**WHAT TO PRODUCE**
Restate word for word the lines from the one bearing "Task: Open socrates' profile avatar" through the end of the entries below, and leave every picture out.
____ GIVEN DATA
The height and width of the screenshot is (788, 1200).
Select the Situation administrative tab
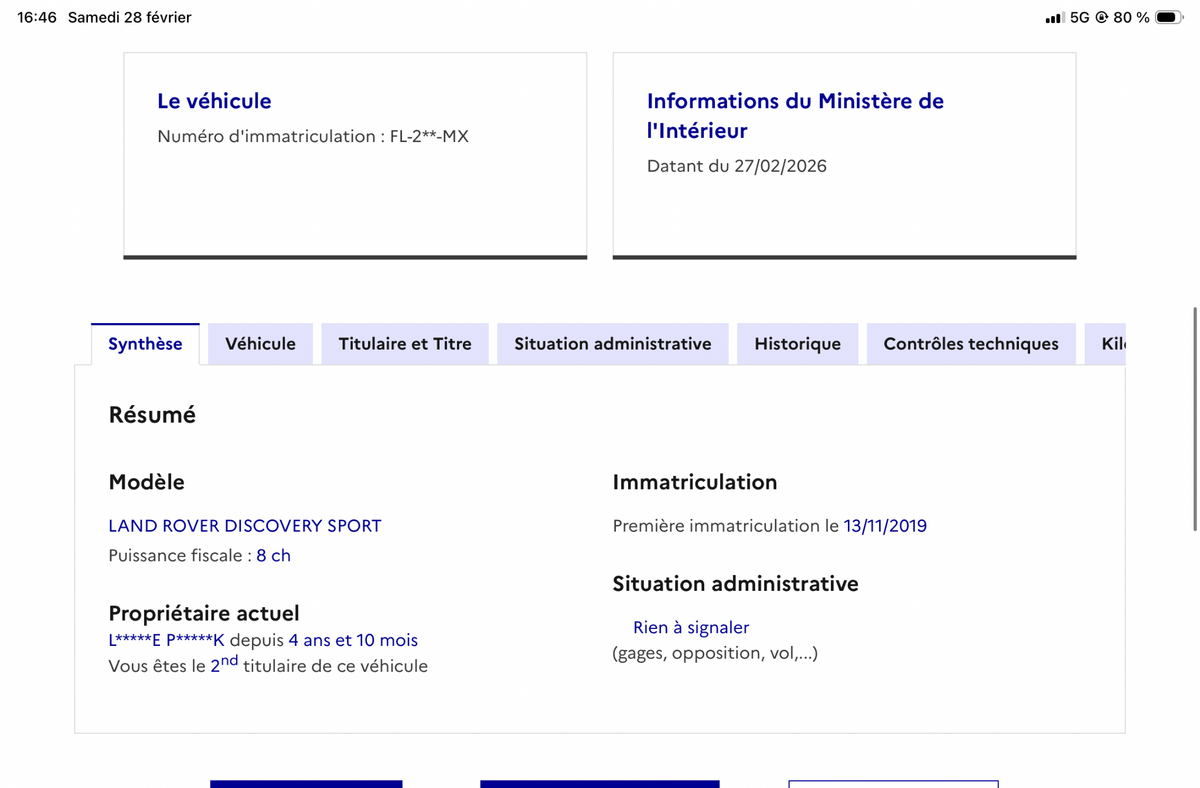(612, 343)
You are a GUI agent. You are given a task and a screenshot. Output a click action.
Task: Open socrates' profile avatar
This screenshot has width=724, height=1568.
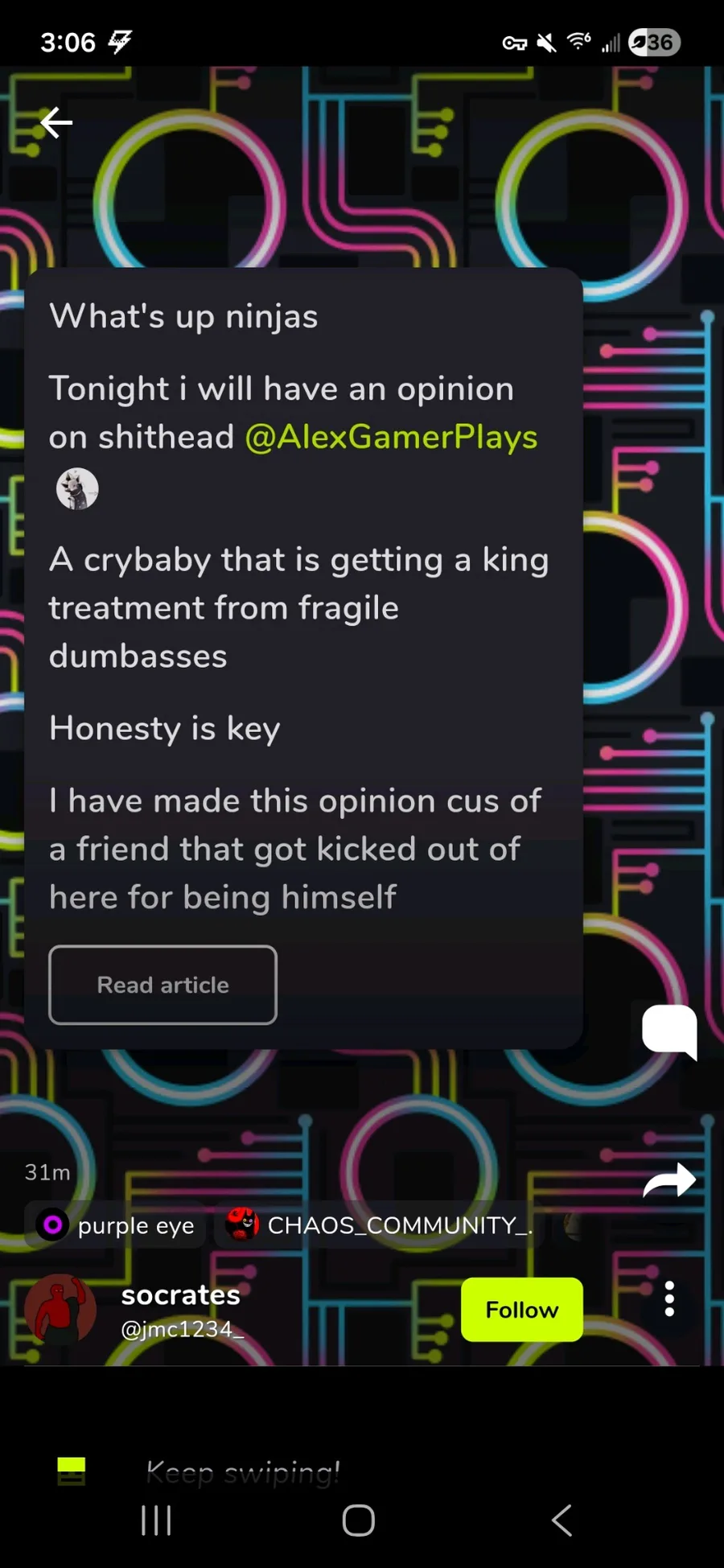pos(60,1310)
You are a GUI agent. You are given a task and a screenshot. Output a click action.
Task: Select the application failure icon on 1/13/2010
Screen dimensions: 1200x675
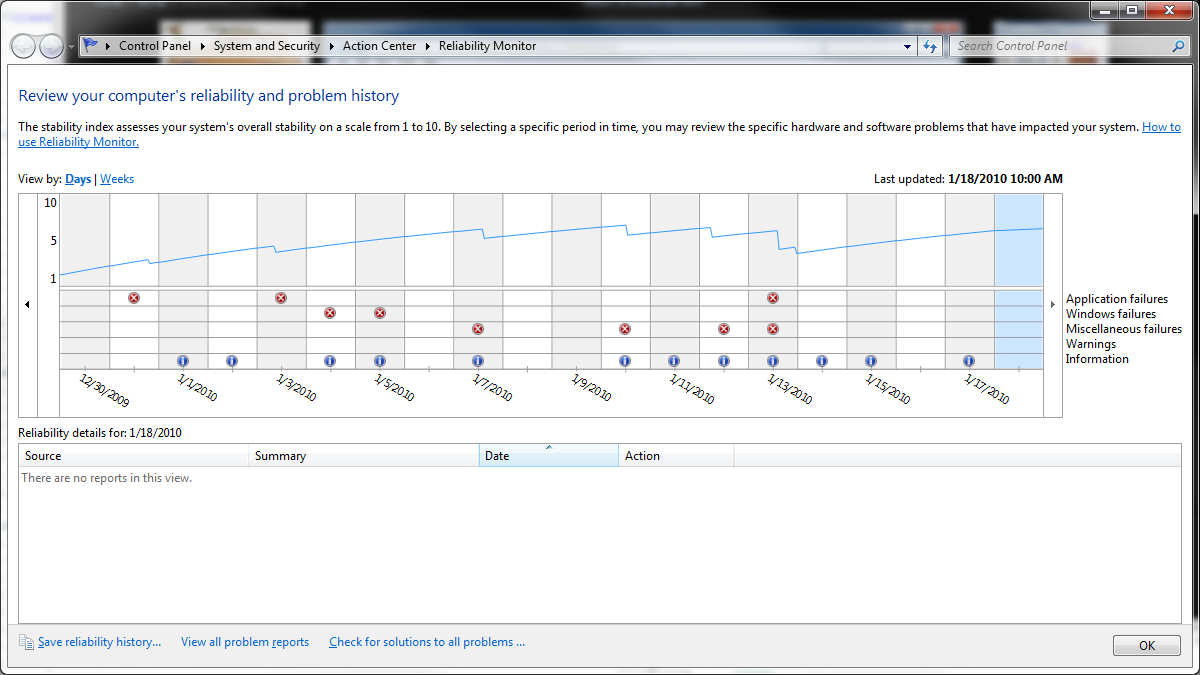pyautogui.click(x=773, y=298)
________
**SOLUTION BELOW**
Task: Open socrates' profile avatar
This screenshot has width=724, height=1568.
pos(60,1310)
You are a GUI agent. You are given a task and a screenshot. Output a click action.
Task: Select the application failure icon on 1/13/2010
Screen dimensions: 1200x675
pyautogui.click(x=773, y=298)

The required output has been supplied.